Because the FDCPA imposes strict liability, the CFPB reminded debt collectors that they are responsible for not collecting or attempting to collect debts in ways that deceive or mislead a consumer about the legal status of the medical provider’s claim. Under the FDCPA, a debt collector may misrepresent the legal status of a debt when they rely on incorrect information provided by the medical provider.

The CFPB suggested debt collectors can avoid running afoul of the FDCPA by clearly communicating to consumers about the legal status of a debt and the amount owed, such as informing them that an enforceable payment obligation may not exist until a court order is entered against them regarding payment of that debt.

 

Substantiating Medical Debts

The CFPB’s guidance next turned to debt collectors substantiating medical debts. When debt collectors send demands for payment, they effectively make an implied representation that they have a reasonable basis to assert the character, amount, and status of the debt. But medical debts arise in a complex and opaque environment where laws and third-party payors complicate the billing and payment processes.

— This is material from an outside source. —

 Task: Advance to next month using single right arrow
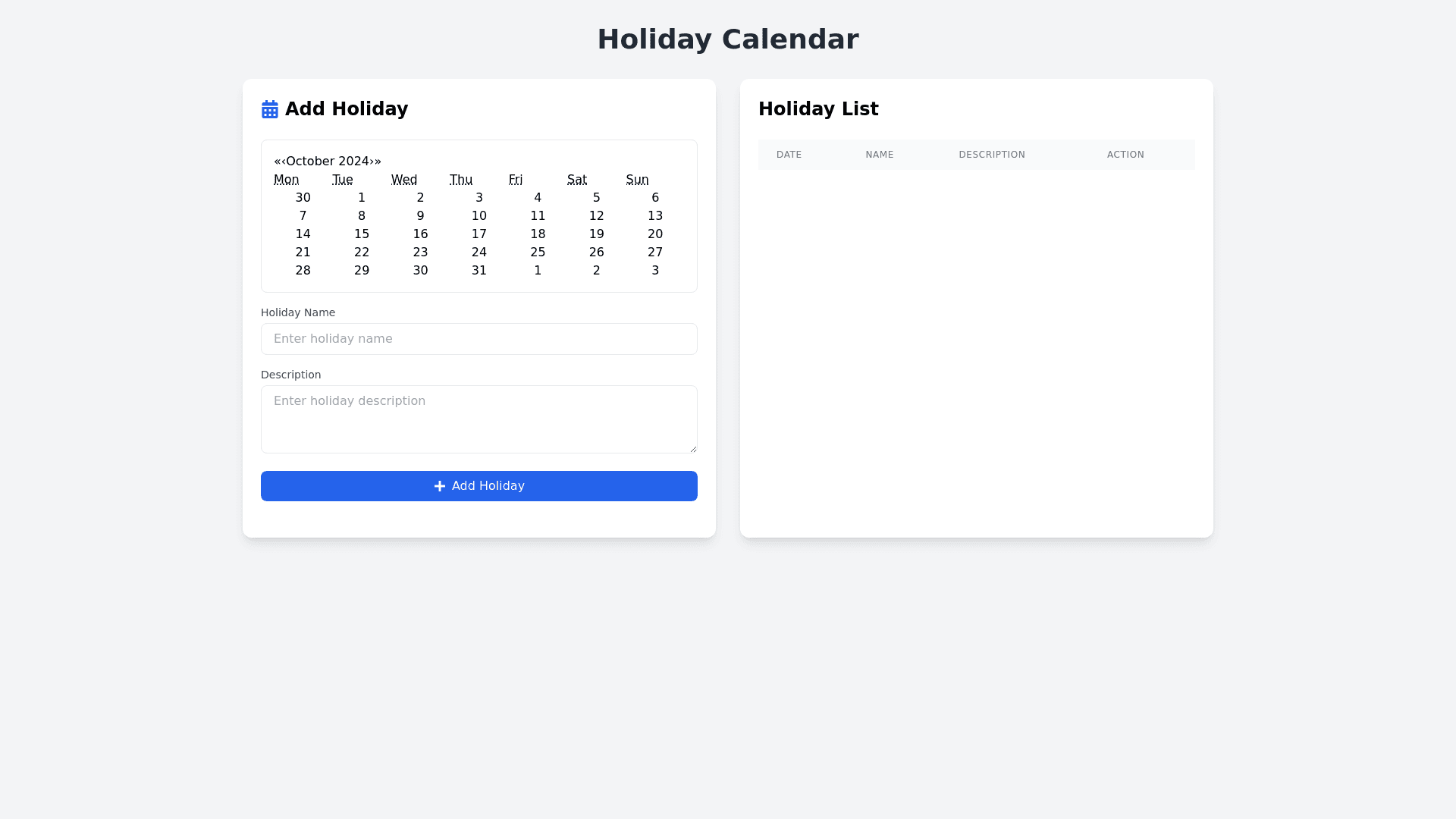click(372, 162)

According to the CFPB, a debt collector will violate the FDCPA if it knowingly has no reasonable basis to substantiate the amount of a debt, whether it is due, and whether it is legally collectible. Debt collectors may also violate the FDCPA if they have information suggesting account information received from a health care provider was uncertain or unreliable, such as when a debt collector purchases accounts from another creditor or another debt collector who disclaims any accuracy in the account information it is providing.

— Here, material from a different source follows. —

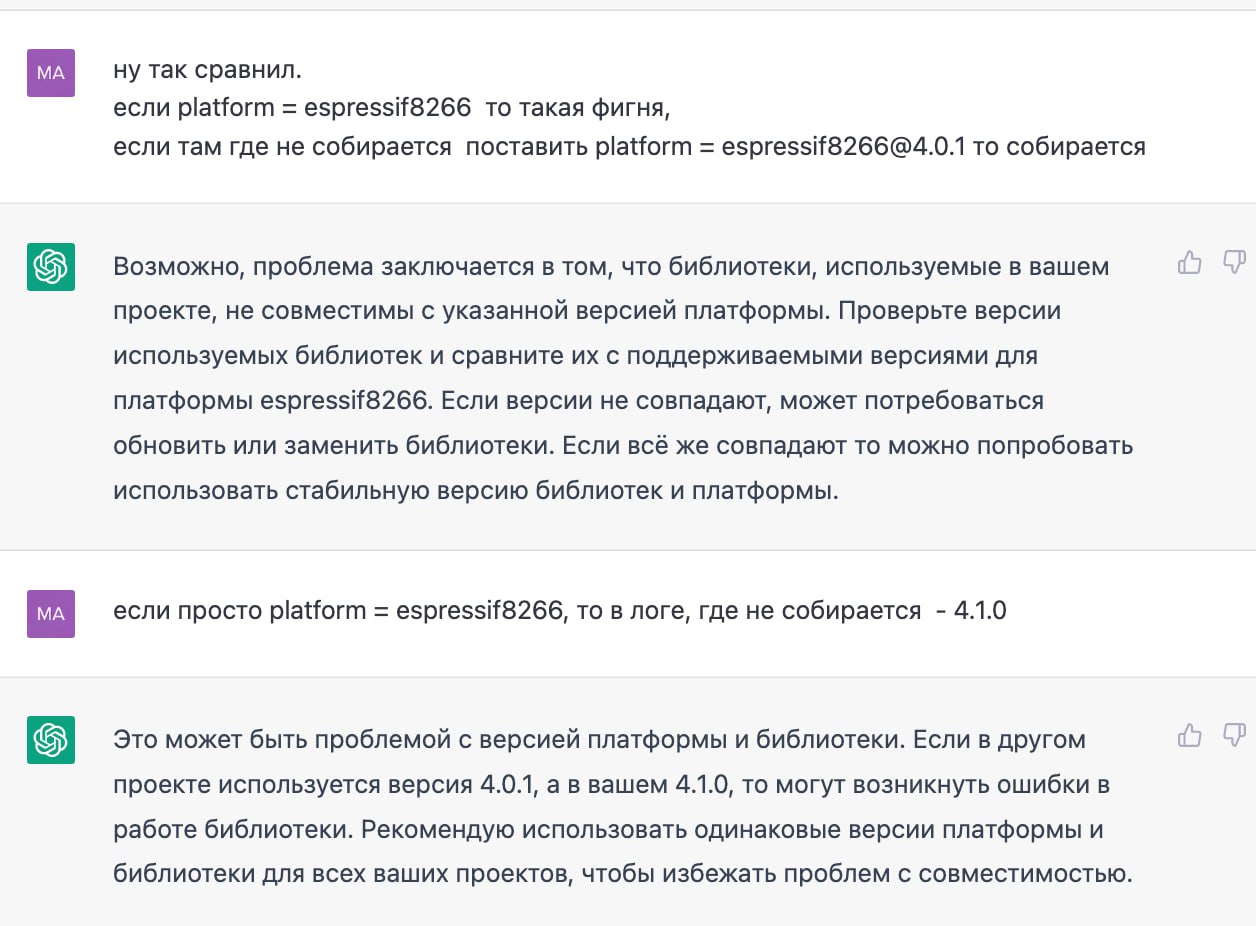
Task: Click MA avatar beside the "4.1.0" message
Action: pyautogui.click(x=51, y=613)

According to the CFPB, to avoid violating the FDCPA, debt collectors must properly substantiate the character, amount, and legal status of medical debt before they collect on it. The CFPB suggested debt collectors’ best practices should include obtaining relevant patient agreements, contracts, or other documentation that would establish a prima facie case under relevant state and federal law to demand the amount due.

 

Defining Default Under the FDCPA

Finally, the CFPB’s guidance turned to the term “default” and how the FDCPA does not specifically define that term. This is relevant to any discussion of medical debt collection because the statute exempts from the definition of a “debt collector” someone who is collecting or attempting to collect a debt “which was not in default at the time it was obtained by such person.”

According to the CFPB, whether a debt is in “default” is determined by the terms of an agreement between a consumer and their medical provider under applicable law governing the agreement. The agency noted that “default” is often defined as “the failure to satisfy an agreement, promise, or obligation, especially a failure to make a payment when due.”

The CFPB further noted that defining “default” to be coextensive with contractual breach under applicable law was consistent with Congress’s intent to exempt from the FDCPA “servicers” of debt that was not in default at the time an entity obtained it, such as mortgage servicers. On the other hand, the CFPB noted, if an entity obtains a debt or the right to collect it after the debtor failed to make full payment, the entity obtained that debt “in default at the time it was obtained” and cannot qualify for the statutory exemption.

 

A Reminder to Medical Debt Collectors of Their Obligations Under the FDCPA

Because medical debt collectors often do not have timely access to health care providers’ billing and payment information, it’s easy for them to violate the FDCPA when attempting to collect medical debts. That because this lack of access can lead to debt collectors trying to collect amounts consumers have already paid, or amounts state or federal law prohibit them from collecting on.

Despite the good intentions of the CFPB in issuing this advisory opinion, the nature of the medical debt collection industry is to prioritize profits over legal compliance. Thus, it would not be surprising if many medical debt collectors do not embrace the guidance the CFPB provided here and instead conducted business as usual, daring the CFPB and private plaintiffs to bring suits for alleged violations of the FDCPA.